Ce samedi 5 juillet, raconte Yeni Akit, l’infortuné Fatih Aktas, étudiant dans un cours coranique, monte dans le bus coiffé de son fez. Pour son malheur, son siège se situe derrière celui d’une “kémaliste laïciste enragée vêtue d’un minishort”, selon la description de Yeni Akit. “Le pays dont vous rêvez n’adviendra jamais, ici c’est la République laïque de Turquie”, l’aurait-elle pris à partie. Lui montrant le texte de la Constitution turque sur son téléphone, elle lui demande de retirer son fez, ce qu’il refuse.

Alors que la dispute s’éternise, le bus arrive aux abords de la ville kurde de Diyarbakir, dont les entrées sont gardées par des postes de contrôle militaires.
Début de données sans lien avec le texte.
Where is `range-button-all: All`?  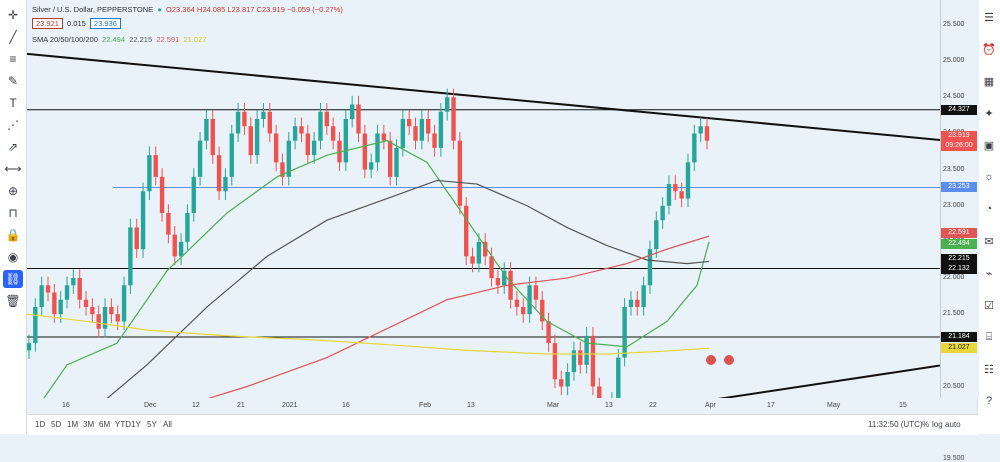 range-button-all: All is located at coordinates (168, 424).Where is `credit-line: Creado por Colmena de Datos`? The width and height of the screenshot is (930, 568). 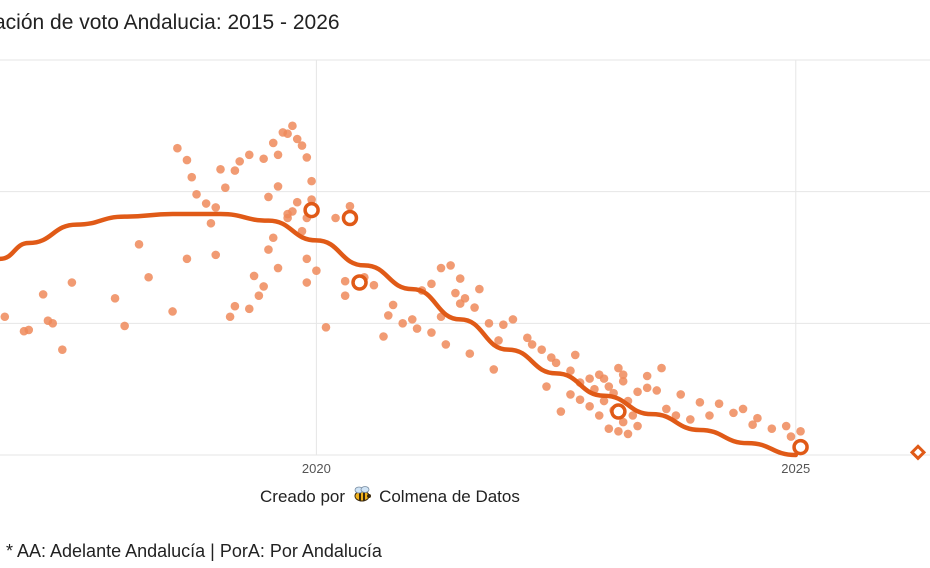
credit-line: Creado por Colmena de Datos is located at coordinates (390, 496). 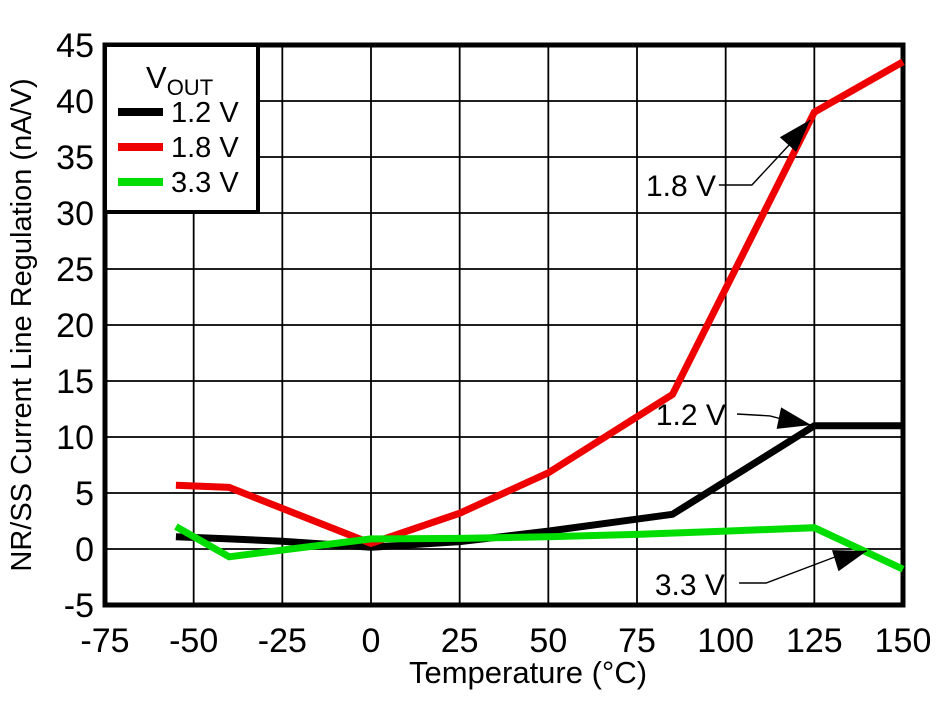 I want to click on x-tick-label: -50, so click(x=194, y=641).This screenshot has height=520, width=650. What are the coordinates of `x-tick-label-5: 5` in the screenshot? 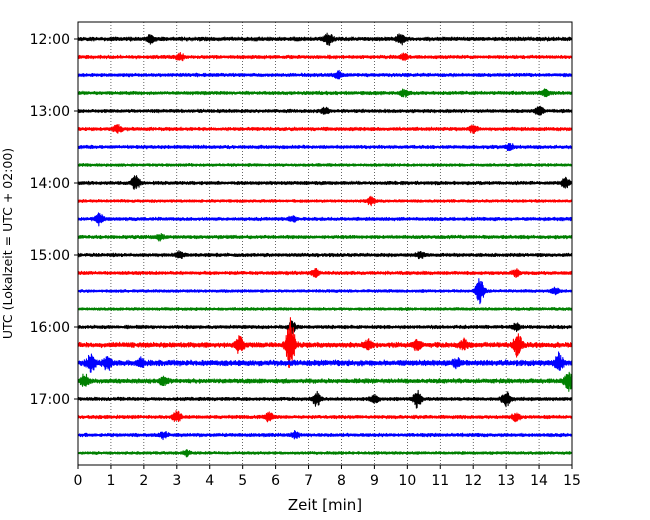 It's located at (242, 481).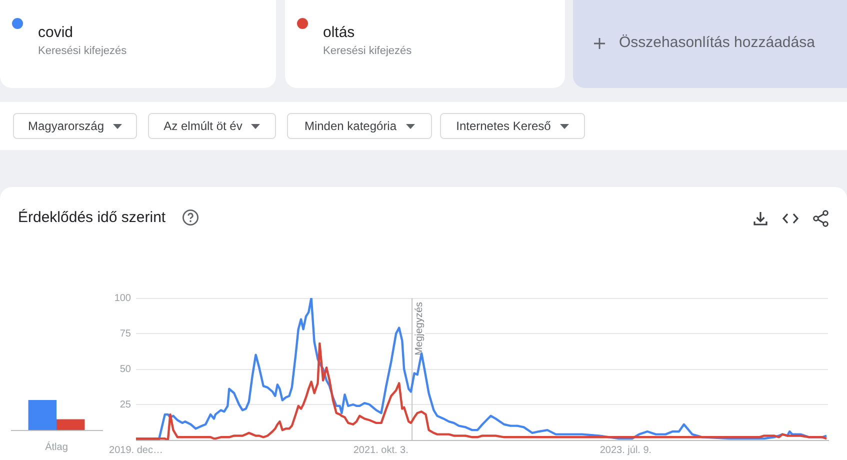 The width and height of the screenshot is (847, 460). What do you see at coordinates (339, 32) in the screenshot?
I see `legend-label: oltás` at bounding box center [339, 32].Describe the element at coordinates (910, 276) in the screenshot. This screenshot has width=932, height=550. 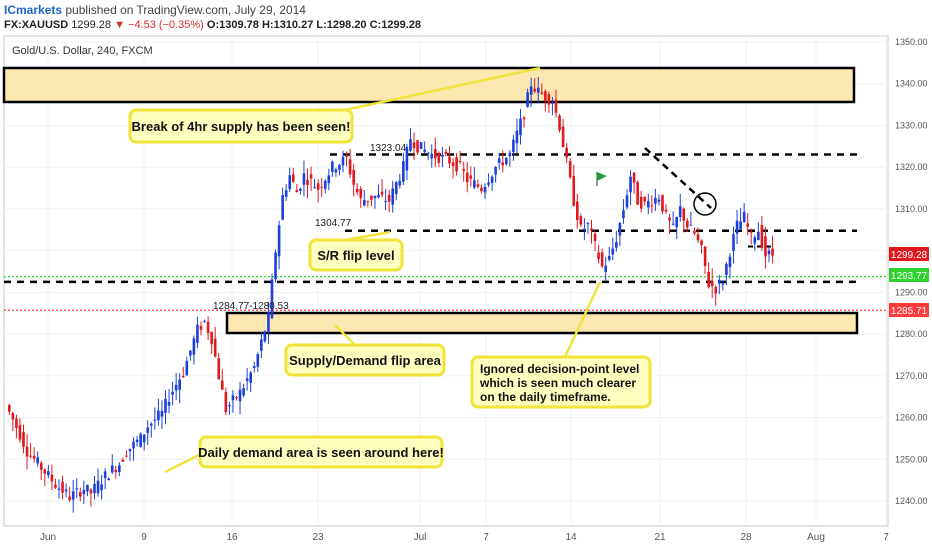
I see `green-price-tag: 1293.77` at that location.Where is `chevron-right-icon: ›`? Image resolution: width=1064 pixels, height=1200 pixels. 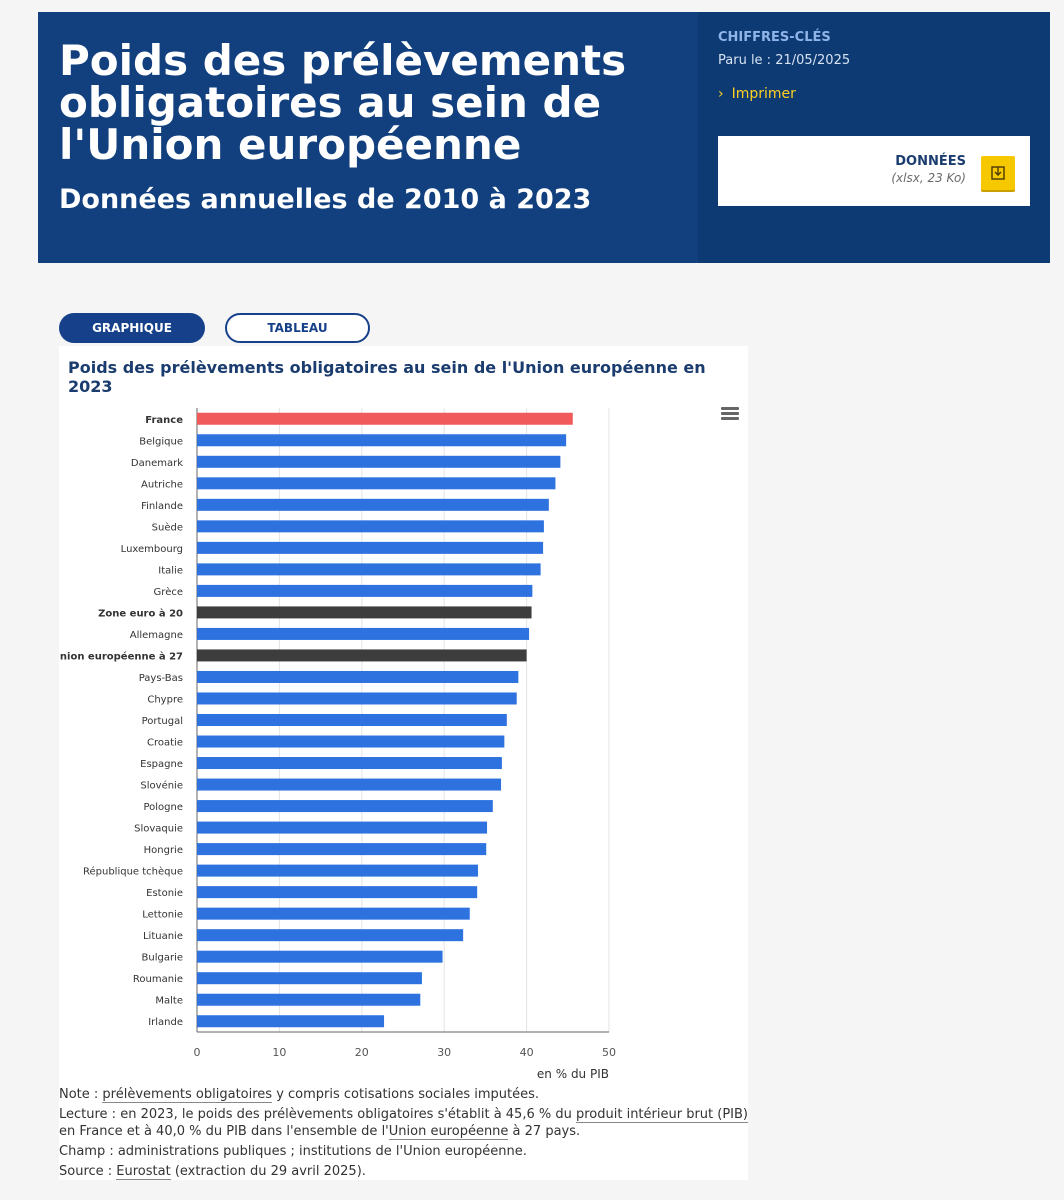 chevron-right-icon: › is located at coordinates (721, 94).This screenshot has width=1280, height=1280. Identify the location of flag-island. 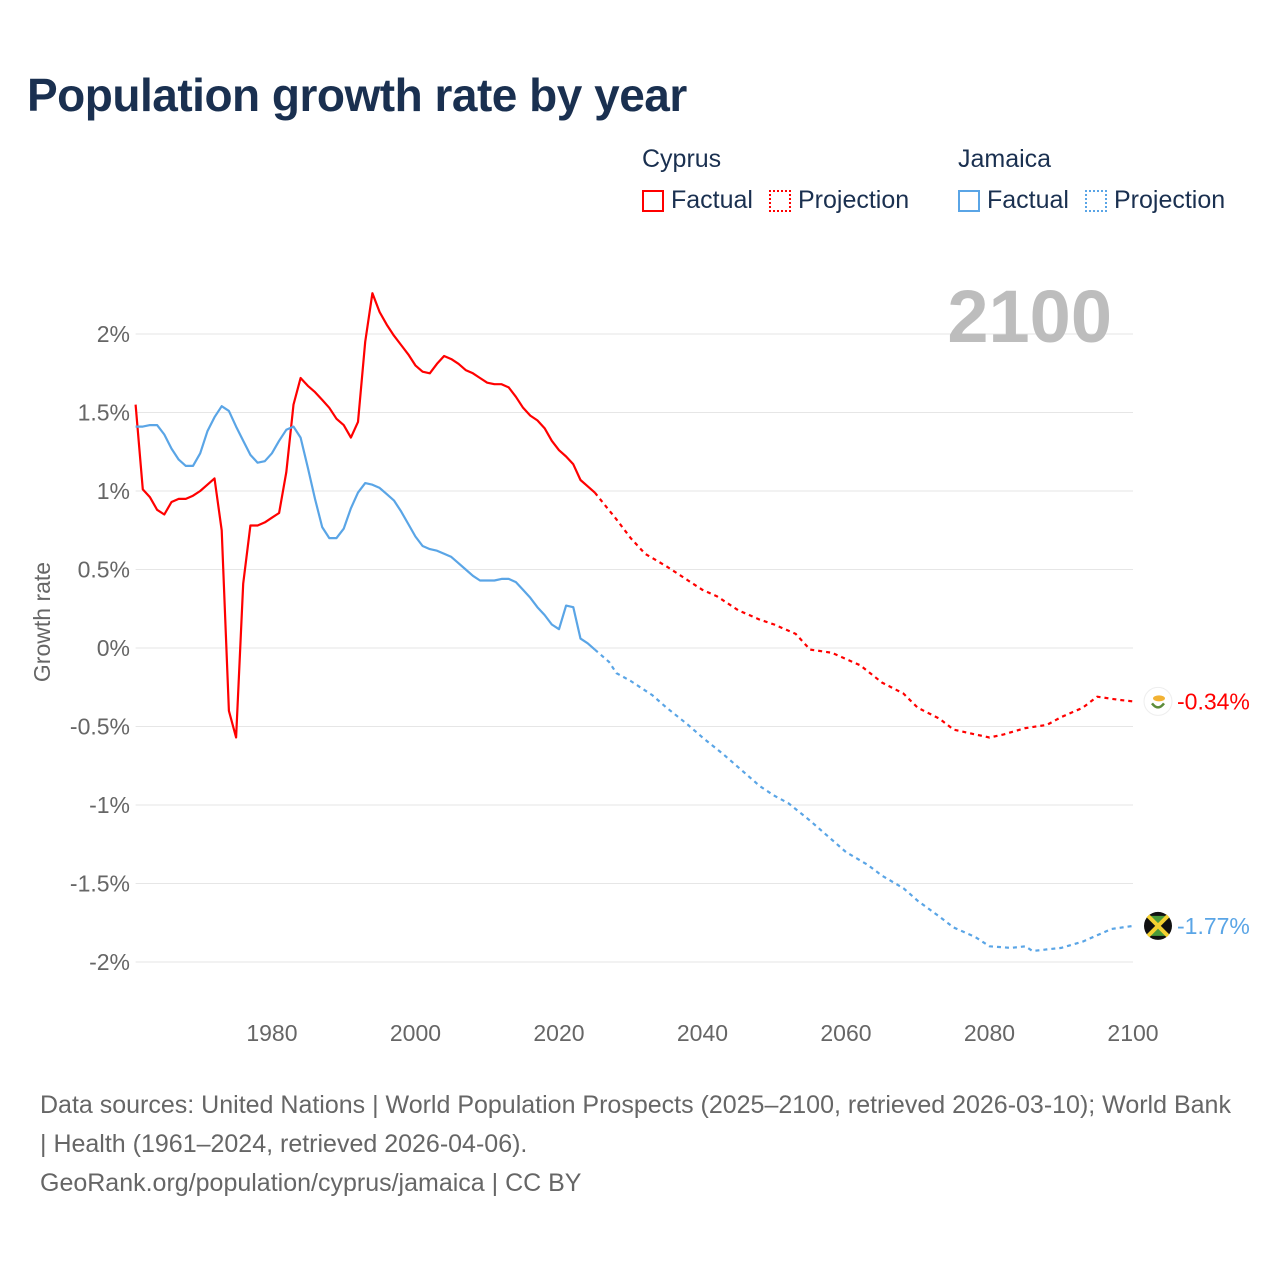
(1159, 698).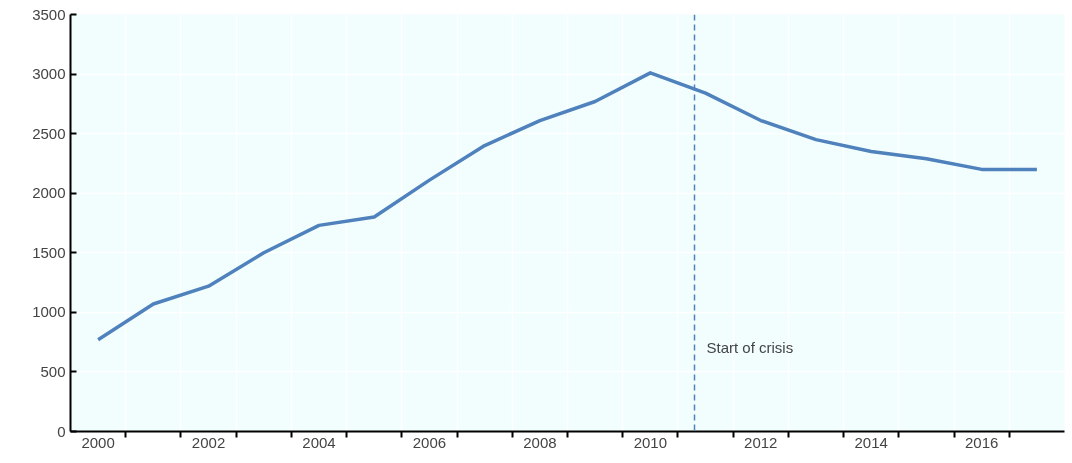  What do you see at coordinates (871, 442) in the screenshot?
I see `x-tick-label: 2014` at bounding box center [871, 442]. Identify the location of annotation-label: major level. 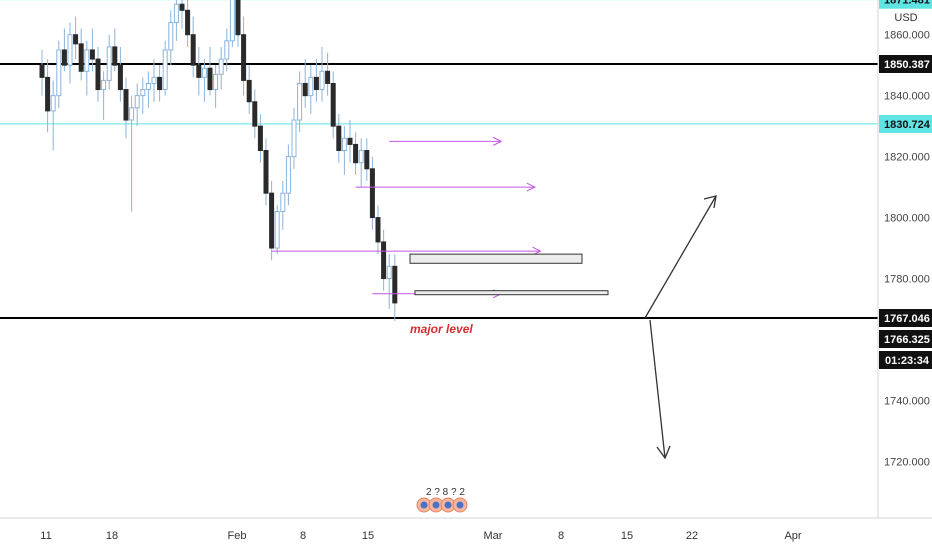
(442, 329).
Sur la plainte de la passagère, les gendarmes intiment à l’homme de descendre du bus. “J’ignorais totalement qu’il était interdit de porter le fez”, explique le voyageur, qui sera interpellé, emmené à la gendarmerie avant que le procureur ne décide de le relâcher, non sans ordonner la saisie de l’objet du délit.

“On vit dans une époque où l’on peut se balader presque nue, mais où un jeune musulman peut être interpellé dans un bus comme un délinquant pour une loi vieille de cent ans”, s’étrangle Yeni Akit. Preuve que les nationalistes kémalistes sont encore influents et, surtout, que la figure de Mustafa Kemal et ses réformes restent indéboulonnables malgré vingt-trois ans de pouvoir du leader islamo-nationaliste Recep Tayyip Erdogan.

L’histoire ne dit pas si les vendeurs de glace et de souvenirs des zones touristiques du pays, souvent affublés du même couvre-chef, ont, eux aussi, du souci à se faire.